Ramón ve tanto humo que le recuerda a un spa. Espanta el humo como si fueran moscas. Su cabeza viaja a Budapest, volvería a visitar la ciudad de los balnearios. Piensa que, por ahí, todo es más fácil, se ha precipitado con la aplicación… Toca su medalla de oro y reza a su abuela, le pide que no sea una burla, que sea un hombre de su quinta, que le guste pasear de la mano…que le quite la soledad.



Miguel anda por la calle, ve su reflejo en los escaparates. Va con paso firme, se sabe el camino. Ya aprecia los colores del cartel con los farolillos. Le quedan diez metros. Sabe que llega tarde. Su cuerpo se tensa, vuelve a buscar su reflejo, esta vez en un retrovisor de uno de los coches aparcados. Se mira, se queda parado en cuclillas en mitad de la calle.



Los camareros van veloces portando grandes bandejas con verduras, carne cruda, pasta… Corren como si no les costara esfuerzo. Ramón está cansado solo de verlos, simula rascarse un hombro mientras se huele la axila. Su nariz explora, mientras sus ojos se clavan en una chica que hace aspavientos por haberse quemado la lengua. Al fondo de la sala, dos extranjeros gritan, no habrán elegido bien los platos o la compañía. Los camareros siguen en su quehacer como soldados asépticos. Uno de ellos, trasporte una fuente repleta de unos bollitos blancos con forma de conejos, desprenden un fuerte olor a cacahuete. Eso es veneno para Ramon, la última vez que los probó tuvieron que pincharle en urgencias.

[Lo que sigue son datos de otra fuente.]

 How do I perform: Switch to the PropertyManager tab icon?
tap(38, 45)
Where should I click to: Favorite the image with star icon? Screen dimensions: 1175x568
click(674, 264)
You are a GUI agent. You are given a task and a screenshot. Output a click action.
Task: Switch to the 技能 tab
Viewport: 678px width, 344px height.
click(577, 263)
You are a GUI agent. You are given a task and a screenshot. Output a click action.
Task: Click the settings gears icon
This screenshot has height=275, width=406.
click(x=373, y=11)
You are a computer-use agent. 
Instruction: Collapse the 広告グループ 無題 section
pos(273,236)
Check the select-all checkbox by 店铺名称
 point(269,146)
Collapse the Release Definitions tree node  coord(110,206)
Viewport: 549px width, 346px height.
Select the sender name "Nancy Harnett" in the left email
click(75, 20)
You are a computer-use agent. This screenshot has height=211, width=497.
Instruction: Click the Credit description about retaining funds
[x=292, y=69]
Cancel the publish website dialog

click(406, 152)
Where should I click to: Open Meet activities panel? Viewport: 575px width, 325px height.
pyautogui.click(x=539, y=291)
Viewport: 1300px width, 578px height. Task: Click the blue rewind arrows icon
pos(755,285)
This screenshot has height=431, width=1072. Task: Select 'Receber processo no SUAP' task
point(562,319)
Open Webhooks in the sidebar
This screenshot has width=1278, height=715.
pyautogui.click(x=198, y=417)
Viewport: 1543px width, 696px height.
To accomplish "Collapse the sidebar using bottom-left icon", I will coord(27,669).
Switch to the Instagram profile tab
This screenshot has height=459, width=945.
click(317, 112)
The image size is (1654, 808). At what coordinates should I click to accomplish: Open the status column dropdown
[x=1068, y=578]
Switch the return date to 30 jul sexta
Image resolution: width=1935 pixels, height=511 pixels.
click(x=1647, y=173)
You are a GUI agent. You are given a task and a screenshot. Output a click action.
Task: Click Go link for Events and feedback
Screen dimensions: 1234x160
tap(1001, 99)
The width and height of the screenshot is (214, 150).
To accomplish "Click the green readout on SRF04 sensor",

De repente, una campanita avisa de que la puerta se abre. Ramón gira la cabeza con tanta fuerza que el cuello le da un pequeño calambre. Se miran, se reconocen. Parece que la música no suena, los vapores desaparecen… Solo están Ramón y Miguel. Sus ojos se encuentran, están a gusto de verse, como si se conocieran de antiguo. El tiempo se ralentiza, ellos avanzan, el uno hacia el otro.